[EXERCISE INPUTS]:
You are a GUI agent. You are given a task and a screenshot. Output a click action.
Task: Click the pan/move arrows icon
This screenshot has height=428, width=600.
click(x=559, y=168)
==
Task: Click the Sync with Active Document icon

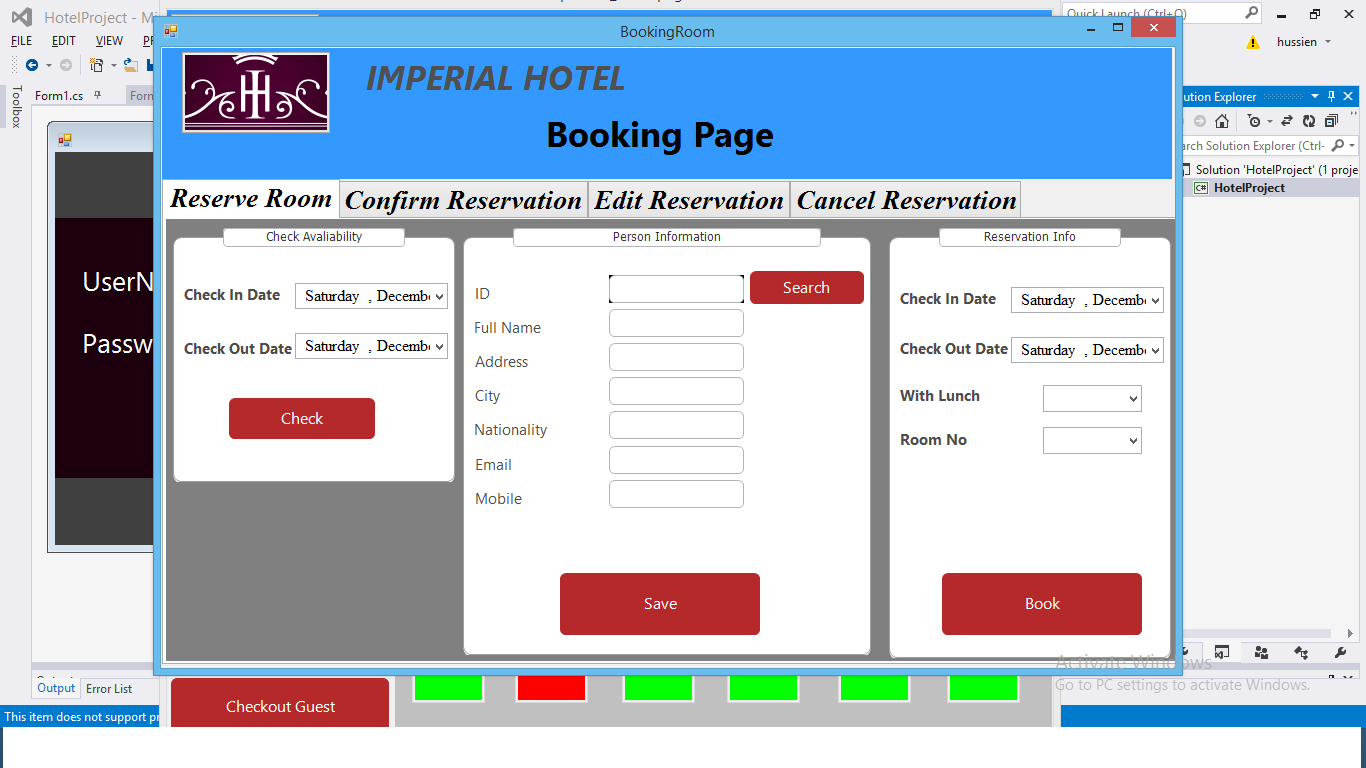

[EXERCISE PROMPT]: Check each line of the records above for "icon", and copy those that have it.

[SOLUTION BELOW]:
Task: Click the pan/move arrows icon
Task: Click the Sync with Active Document icon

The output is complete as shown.